ИСХОДНЫЙ ОТРЫВОК ->
_ _ _

Вернувшись ко мне, мои гости сели за стол. М. А. читал стихи густым низким голосом, мерно охватывая каждую строчку и делая ударение на последних словах. Это были стихи "Благословенье", "Космос", "Петербургский период русской истории" 4 и некоторые стихи из цикла о терроре 5.
Мы с Арсением напомнили М. А. о заседании в "Кифаре", где он обещал выступить с воспоминаниями об Иннокентии Анненском, и он ушел.
21 марта 1924 года
Сегодня Волошин читал стихи в нашем маленьком литературном кружке на квартире у поэта Петра Зайцева **. Среди приглашенных гостей, кроме обычных, был и Борис Пастернак.
* Горнунг Владимир Осипович (1870-1931) - инженер.
* Зайцев Петр Никанорович (1889-1971) - поэт, сотрудник издательства "Недра".
До прихода M. A. Зайцев беспокоился, так как Волошин опаздывал, и я вызвался пойти встретить его в Староконюшенном переулке. Пока я ждал М. А., подошли Николай Бернер * и Альвинг. В это время я увидел вдали широкую фигуру Волошина, а позже заметил около него и Мария Степановну. Я пошел к ним навстречу, и, подойдя к дому, мы спустились в квартиру Зайцева, которая была в подвальном этаже большого Коровинского дома, № 5.
* Вернер Николай Федорович (1893-1969) - поэт.
Волошин прочел на этот раз "Благословенье", "Дикое поле", "На вокзале", "Северо-восток", "Петербург", "Космос", "Путями Каина". Я был особенно рад, что услышал "Северо-восток" в его чтении.
26 марта 1924 года
Заседание "Кифары", на которое приглашен Максимилиан Волошин, состоялось сегодня на квартире артистки Наталии Николаевны Соколовой в Большом Козихинском переулке. Ждали довольно долго гостей, стульев было мало, и мы с Альвингом еще днем подготовили сиденья, положив доски на стулья.
Волошин был один, без жены. Свои воспоминания об Анненском он читал по памяти, без подготовленного текста. Я и Усов вдвоем, наперебой, торопливо записывали рассказ Волошина почти стенографически, а после соединили свои записки в один общий текст 6.
Говоря о ссоре в мастерской художника Головина из-за Черубины де Габриак, М. А. не назвал ни одного имени поссорившихся и только сказал, что один из присутствующих дал другому пощечину и что при этом Иннокентий Анненский не удержался и воскликнул: "А ведь Достоевский прав, звук пощечины действительно мокрый!" ("Бесы").

_ _ _

Перечислите, пожалуйста, все стихотворения, которые, согласно отрывку, Волошин прочел 21 марта 1924 года в кружке на квартире у Зайцева. Список ниже — самостоятельный материал, с отрывком он не связан.

Исходные записи:
_ _ _

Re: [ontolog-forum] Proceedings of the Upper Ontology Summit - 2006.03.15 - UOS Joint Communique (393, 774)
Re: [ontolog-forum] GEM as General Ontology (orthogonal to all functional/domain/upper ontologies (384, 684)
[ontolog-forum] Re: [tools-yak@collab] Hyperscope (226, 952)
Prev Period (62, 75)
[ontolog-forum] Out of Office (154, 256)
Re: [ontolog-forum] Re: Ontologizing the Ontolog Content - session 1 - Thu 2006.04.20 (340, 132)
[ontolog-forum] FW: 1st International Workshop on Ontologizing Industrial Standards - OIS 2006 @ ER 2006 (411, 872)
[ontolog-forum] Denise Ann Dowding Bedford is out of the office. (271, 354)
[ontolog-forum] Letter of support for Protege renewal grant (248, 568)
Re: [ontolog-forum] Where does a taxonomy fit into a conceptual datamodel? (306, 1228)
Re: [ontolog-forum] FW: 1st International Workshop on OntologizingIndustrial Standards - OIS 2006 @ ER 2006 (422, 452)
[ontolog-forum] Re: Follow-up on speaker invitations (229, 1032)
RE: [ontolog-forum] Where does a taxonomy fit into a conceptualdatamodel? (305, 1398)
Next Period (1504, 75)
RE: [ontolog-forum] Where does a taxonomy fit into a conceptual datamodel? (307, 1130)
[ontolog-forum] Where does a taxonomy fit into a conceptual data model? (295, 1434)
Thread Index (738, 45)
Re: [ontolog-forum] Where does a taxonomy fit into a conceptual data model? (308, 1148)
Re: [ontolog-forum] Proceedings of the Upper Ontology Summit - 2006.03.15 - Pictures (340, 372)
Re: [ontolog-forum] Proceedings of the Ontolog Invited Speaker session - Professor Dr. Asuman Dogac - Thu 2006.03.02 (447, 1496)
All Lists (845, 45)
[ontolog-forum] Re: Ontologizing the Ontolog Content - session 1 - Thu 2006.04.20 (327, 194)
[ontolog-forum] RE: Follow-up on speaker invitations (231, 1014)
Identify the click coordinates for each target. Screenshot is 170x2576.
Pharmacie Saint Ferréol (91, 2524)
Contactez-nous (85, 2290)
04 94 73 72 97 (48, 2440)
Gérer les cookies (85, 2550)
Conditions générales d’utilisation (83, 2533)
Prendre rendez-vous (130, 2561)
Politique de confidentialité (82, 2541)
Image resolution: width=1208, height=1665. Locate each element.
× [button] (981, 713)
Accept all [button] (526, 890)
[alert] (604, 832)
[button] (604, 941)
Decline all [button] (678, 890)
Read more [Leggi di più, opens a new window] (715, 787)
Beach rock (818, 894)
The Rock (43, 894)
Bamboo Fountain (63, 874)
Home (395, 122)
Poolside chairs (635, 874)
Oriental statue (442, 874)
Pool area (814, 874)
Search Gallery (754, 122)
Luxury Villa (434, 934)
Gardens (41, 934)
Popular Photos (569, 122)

_ _ _

РЕШЕНИЕ УПРАЖНЕНИЯ -> «Благословенье», «Дикое поле», «На вокзале», «Северо-восток», «Петербург», «Космос», «Путями Каина».